Searching for Bobby Orr By Stephen Brunt (Knopf) Number 4, Bobby Orr, remains a mystery. Stephen Brunt's new book makes some interesting points about the changes in the game and society that Orr epitomized. But the Boston Bruins great himself refused to talk to Brunt, and many close to Orr followed suit. Brunt manages to find a story nonetheless, focusing on the tragic friendship and feud between Bobby and his agent-lawyer-confidant-betrayer, the inimitably sleazy Alan Eagleson.

When the Lights Went Out By Gare Joyce (Doubleday Canada) Forget the titanic 1987 Canada Cup, the last real battle of the Canada-Russia rivalry, which dominated international hockey for nearly two decades following the 1972 summit series, was the ugly brawl between the two countries' squads at the World Junior Championships in Helsinki. For an excerpt, click here.

Charter members of the Hockey Books Hall of Fame

The Game By Ken Dryden (Macmillan) The federal Liberal MP's endorsement failed to save Bob Rae's run for the Liberal leadership, but back in the 1970s Ken Dryden saved most every shot that came his way, helping lead an absurdly dominant Montreal Canadians team to four straight Stanley Cups. His 1983 book is hyper-analytical, and full of original observations about professional hockey and its most storied franchise.

The Game of Our Lives By Peter Gzowski (McClelland & Stewart) The sardonic, familiar wit of the late, great host of CBC's Morningside permeates this prophetic piece of sports journalism. Gzowski followed 19-year-old NHL sophomore Wayne Gretzky and his precocious fellow Edmonton Oilers during a breakthrough season that concluded with an unlikely upset of Guy Lafleur's Montreal Canadiens. Gzowski got unlimited access to the young stars (even playing shinny with Wayne and the boys), and the 1981 book offers a picture of both the author and his subjects as human beings -- a far cry from the shielded, highly managed millionaire athletes of today.

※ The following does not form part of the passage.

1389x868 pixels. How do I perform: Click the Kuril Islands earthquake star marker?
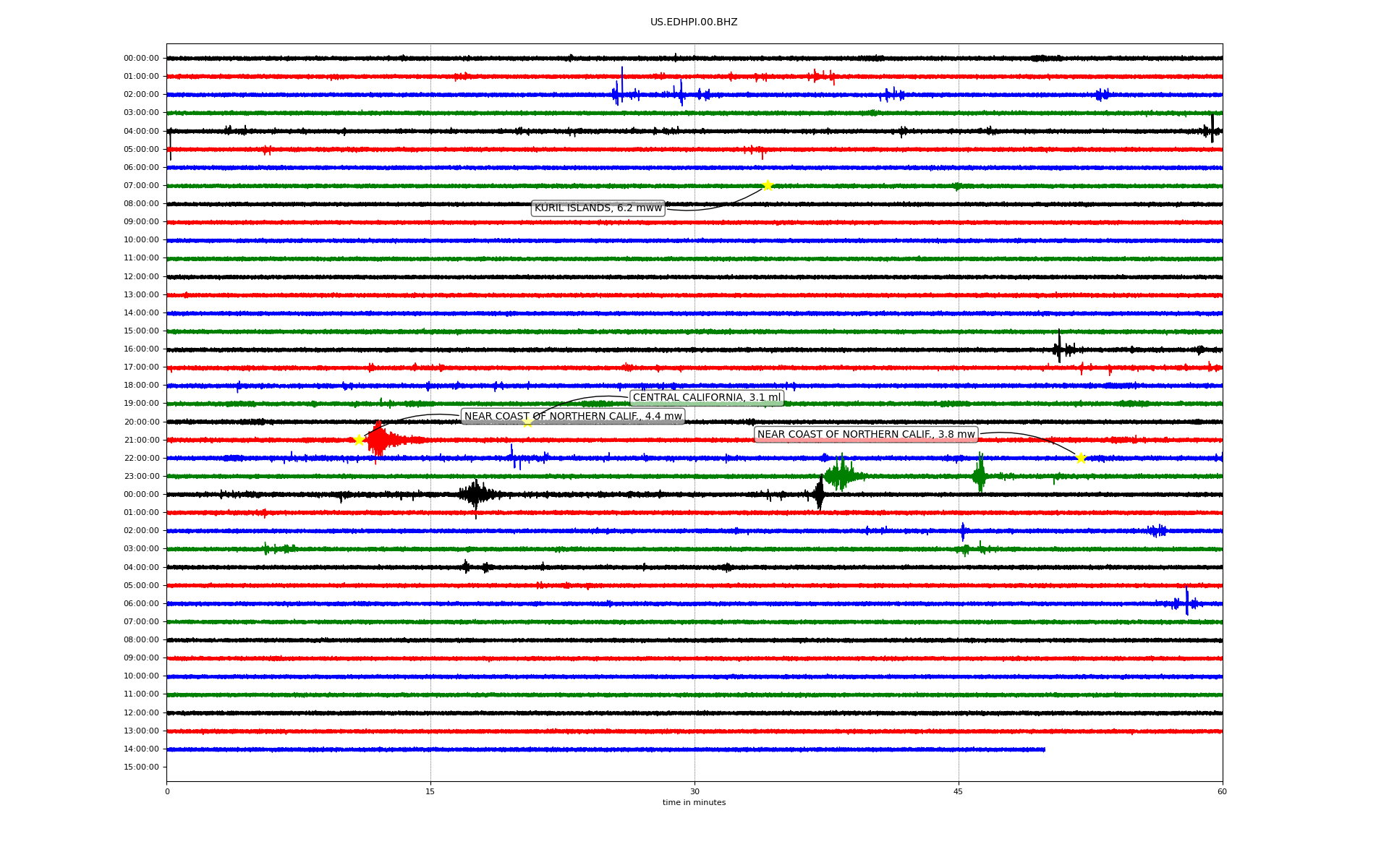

Net Worth By David Cruise and Alison Griffiths (Viking) Speaking of money, this 1991 piece of invaluable investigative hockey journalism takes readers back to an era when even the best player in the league was an underpaid wage slave to greedy owners and domineering managers. We find out that Gordie Howe had no idea that many players were making more than the perennial MVP. Net Worth also reveals the determined pioneering efforts of Howe's Detroit Red Wings teammate Ted Lindsay to set up a players' union.